_TESTO DI PARTENZA:_
=====

[22/03/2011] News

Mais ogm, la corte di giustizia Ue dà ragione a Monsanto

LIVORNO. Quando un organismo geneticamente modificato (ogm) è autorizzato ai fini della coltivazione a norma del quadro legislativo Ue e soddisfa, per quanto concerne la varietà da immettere in commercio, le prescrizioni della legislazione Ue sulla commercializzazione delle sementi e dei materiali di moltiplicazione delle piante, gli Stati membri non possono in assoluto vietare l'utilizzazione, la cessione e in generale la coltivazione, nel loro territorio (tranne alle condizioni definite nella legislazione dell'UE).

Perché la clausola di salvaguardia ha una valenza temporanea, perché si fonda su presupposti di rischio accertati e perché quando è in corso la procedura per il rinnovo dell'autorizzazione al commercio del prodotto, eventuali misure d'urgenza possono essere adottate soltanto da parte della Commissione.

=====

_CONSEGNA:_ Traduci in inglese questa frase del testo di partenza: «Quando un organismo geneticamente modificato (ogm) è autorizzato ai fini della coltivazione a norma del quadro legislativo Ue e soddisfa, per quanto concerne la varietà da immettere in commercio, le prescrizioni della legislazione Ue sulla commercializzazione delle sementi e dei materiali di moltiplicazione delle piante, gli Stati membri non possono in assoluto vietare l'utilizzazione, la cessione e in generale la coltivazione, nel loro territorio (tranne alle condizioni definite nella legislazione dell'UE).»

_DATI RACCOLTI:_

=====

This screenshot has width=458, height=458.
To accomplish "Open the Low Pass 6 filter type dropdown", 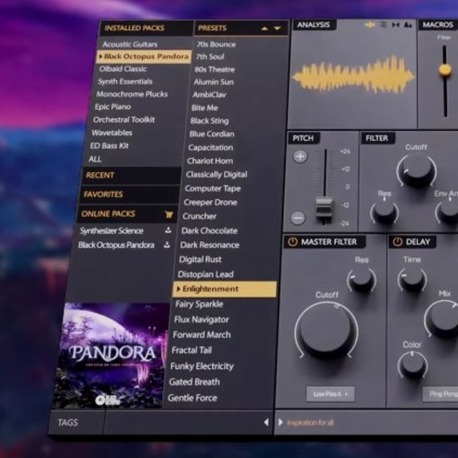I will click(x=330, y=394).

=====

_RISPOSTA:_ When a genetically modified organism (GMO) is authorized for cultivation under the EU legislative framework and, as regards the variety to be placed on the market, meets the requirements of EU legislation on the marketing of seeds and plant propagating material, Member States may not outright prohibit its use, transfer and, in general, its cultivation in their territory (except under the conditions defined in EU legislation).